QUITO (AP) – The operation of Ecuador’s two largest oil pipelines, one state-owned and the other private, was suspended on Wednesday, after a bridge collapsed due to the advance of the erosion of the Coca River and its tributaries, which generates, together with the rains, the detachment of parts of the mountain.

State-owned Petroecuador said in an official statement that the operation of the Trans-Ecuadorian Oil Pipeline (SOTE) system and a polyduct through which crude oil is transported for export has been paralyzed as a “preventive” measure. , due to the collapse of the bridge. on the Marker River in the Amazon province of Napo, about 200 kilometers southeast of the capital.

The Ecuadorian state company is evaluating with a technical team the physical conditions of the oil transport infrastructure, while the private company Oleoductos de Crudo Pesados ​​(OCP) specified in a press release that, within the framework of the emergency response, in the face of heavy rain, he “stopped the pumping of crude oil”, closing the block valve located about 800 meters from the collapsed bridge.
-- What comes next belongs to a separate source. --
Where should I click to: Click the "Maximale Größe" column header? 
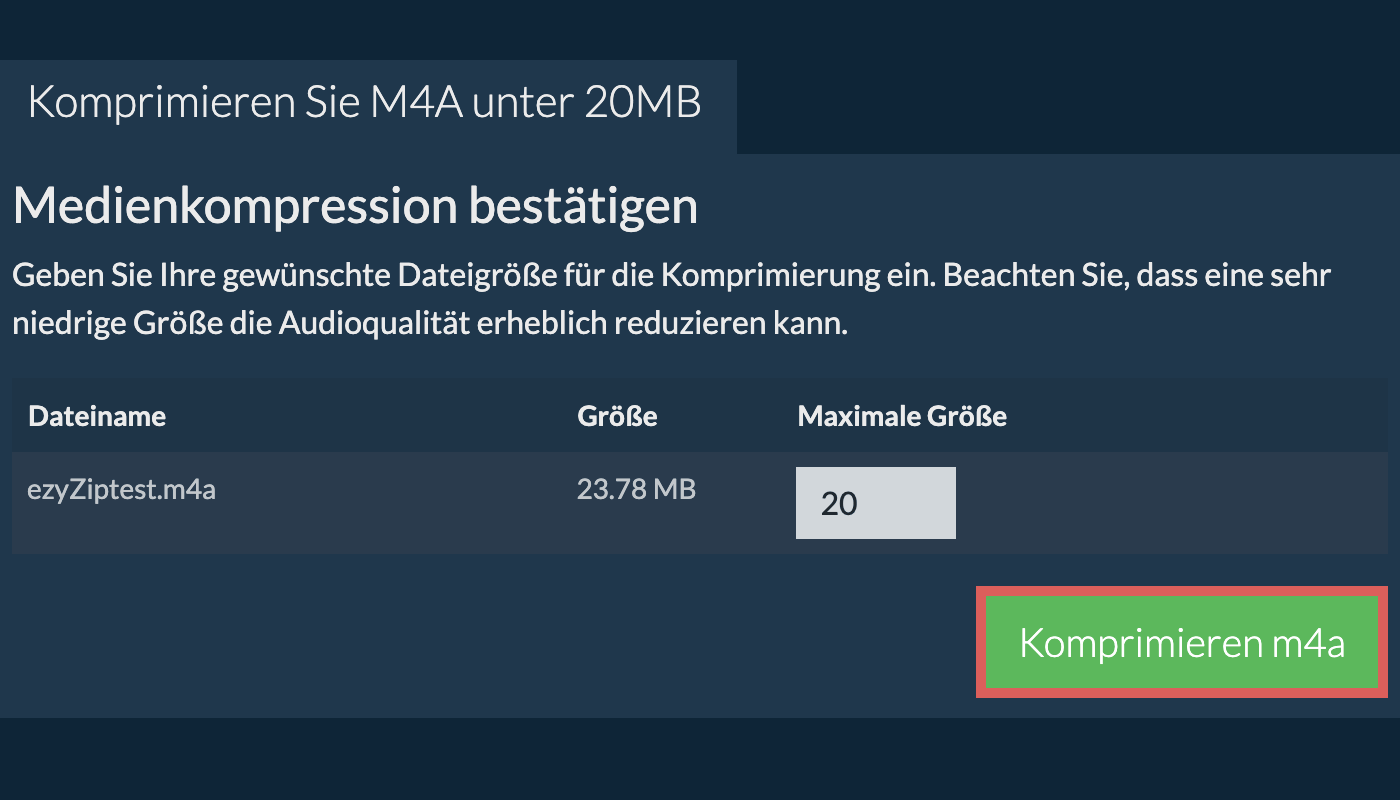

The OCP clarified that “there was no rupture in the pipeline”, as on previous occasions, they are therefore working to empty the hydrocarbon present in the pipeline.

Footage circulating on social media captured the moment the bridge gave way, seconds after a person rode across it on a motorbike.

The two pipelines transport oil from major fields in the Ecuadorian Amazon to maritime terminals in the Pacific Ocean for export.

The SOTE covers 497 kilometers of pipeline and crosses the coastal, Andean and Amazonian regions of the country, while the OCP covers 485 kilometers, with an underground pipeline, with a transport capacity of 450,000 barrels per day.

Ecuadorian crude oil production reached 401,000 barrels on Wednesday, according to the Petroecuador daily report. The two paralyzed pipelines mobilize the bulk of national production: SOTE, 275,000 barrels of oil and OCP, 110,000.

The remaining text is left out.